President Donald Trump named New York Jets owner Woody Johnson to serve as U.S. ambassador to the U.K.
Johnson, 70, is also chairman and chief executive officer of New York-based Johnson Co., a private asset-management firm. According to the White House statement, Johnson holds a bachelor’s degree from the University of Arizona and has served on the President’s Export Council and the President’s Commission on White House Fellows.
He’s the great-grandson of the founder of Johnson & Johnson, the health-care products manufacturer. His football team was valued at $2.6 billion in November 2016 by Peter Schwartz, a consultant with Anderson Economic Group in New York.
The U.K. ambassador post is historically given to crucial campaign supporters. Johnson has donated to Republican campaigns for years and has long known Trump. He served as finance chairman for Jeb Bush’s failed presidential campaign. The appointment is subject to Senate confirmation.
Johnson backed Trump when Bush dropped out of the race. He gave $349,000 to Trump Victory, which split donations between Trump’s campaign, the Republican National Committee and state Republican parties. The committee reported receiving the bulk of the money ($249,000) on Nov. 10, 2016, two days after Trump’s election, according to Federal Election Commission records.

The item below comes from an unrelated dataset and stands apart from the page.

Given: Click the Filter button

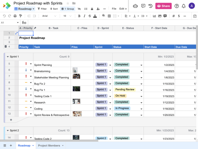Looking at the screenshot, I should [x=42, y=9].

Trump hinted at his choice in January, making an offhand announcement during a luncheon he was hosting at his new hotel in Washington. Congratulating Johnson, Trump referred to him as an “ambassador” and said he was “going to Saint James,” a reference to the formal British title for foreign envoys.
Johnson will step into challenges that have arisen in the six months since Trump took office, notably how to stabilize the U.S.-U.K. relationship in the post-Brexit world and how to win over Britons who have shown open hostility toward the U.S. president.
A planned state visit to the U.K. by Trump still hasn’t been formally scheduled, and no reference to it was made by Queen Elizabeth II during her speech to parliament this week — an omission observers noted as a departure from tradition in advance of state visits.
No Warm Welcome
Trump isn’t looking at a warm welcome if he makes the trip, an uncommon notion in a relationship as tightly bound as the U.S. and U.K. Protests broke out in London after he was invited, and more are expected if or when Trump does make the journey.
Tensions between the countries grew when Trump criticized London mayor Sadiq Khan after the terrorist attack on London Bridge, calling Khan’s response “pathetic” and drawing a rebuke from May.
With negotiations on Britain’s departure from the European Union under way, the shape of the U.S.-U.K. trade relationship will be among Johnson’s top priorities. While his predecessor Barack Obama said Britain would be “at the back of the queue” if it voted to leave the European Union, Trump initially promised a quick trade deal with the U.K. before appearing to prioritize an agreement with the bloc it is leaving.
Johnson will replace Matthew Barzun, who was appointed by Barack Obama in 2013.